| Author(s) | Friedrich Engels |
|---|---|
| Written | 2 February 1881 |
ENGELS TO EDUARD BERNSTEIN
IN ZURICH
London, 2 February 1881
Dear Mr Bernstein,
Enclosed a letter to Kautsky,[1] which kindly forward; I don't know whether the Vienna address I was given is still the right one.
The 5 nos. of the Sozialdemokrat since the year began testify to a significant step forward. Gone are the melancholy, despairing tones of a 'beaten man', the complementary grandiloquence of stuffy respectability, the incessant revolutionary rhetoric à la Most alternating with philistine tameness, finally the constant preoccupation with Most. The tone has become lively and purposeful. The paper will no longer act as an opiate if it stays like this; rather it will put new heart into our people in Germany. As you have the Neue Rheinische Zeitung you would do well to take a look at it occasionally. The mockery and contempt with which we treated our opponents were precisely what brought us in almost 6,000 subscribers in the 6 months prior to the state of siege[2] and, although we started again from scratch in November, we again had the full tally and more by May '49. The Kölnische Zeitung has now admitted that in those days it only had 9,000.

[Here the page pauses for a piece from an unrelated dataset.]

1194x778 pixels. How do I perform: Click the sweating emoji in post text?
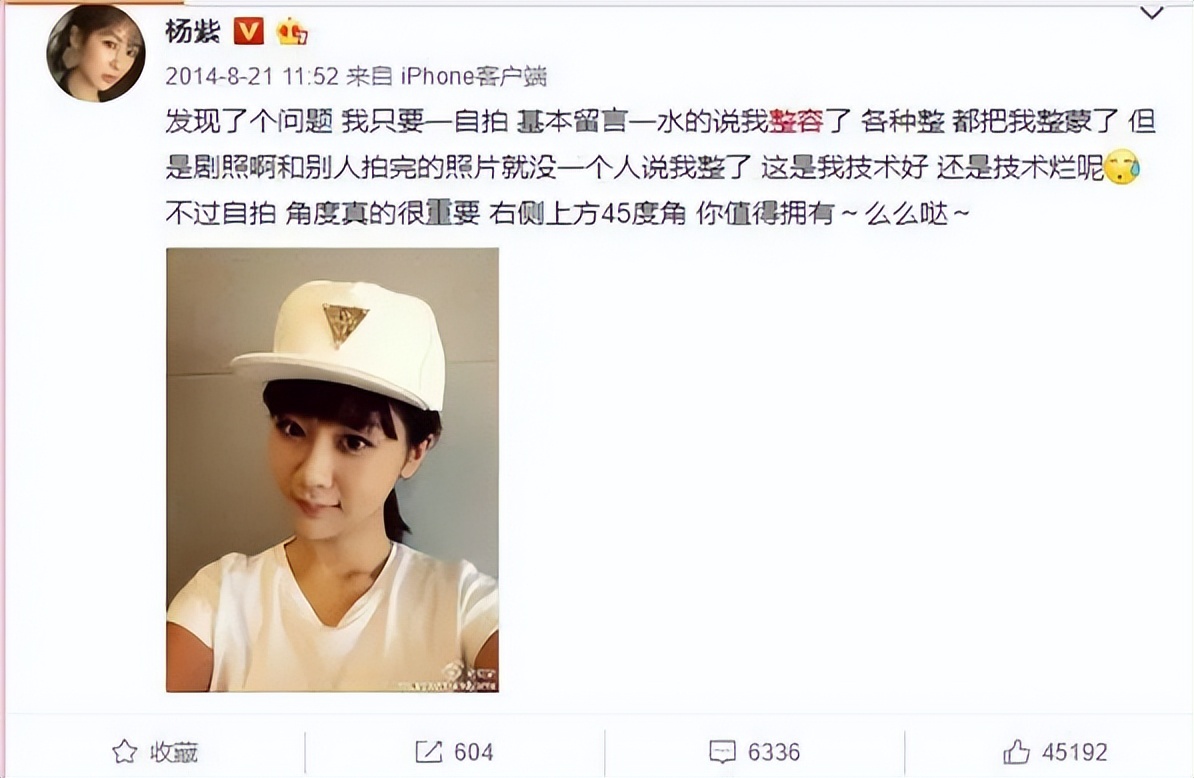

As it seems that you are short of material for your feuilleton, you might, sometime, reprint the poem from No. 44 of 1848: 'This morning I went to Düsseldorf; possibly with the title 'A Socialist-Eater of 1848' (feuilleton to the Neue Rheinische Zeitung of 14 July 1848) and, under it, the author: Georg Weerth (died Havana, 1856).[3] So just keep it up!
Yours,
F. E.
'Thou shalt not steal' and the apology for the execution of Louis XVI are very good.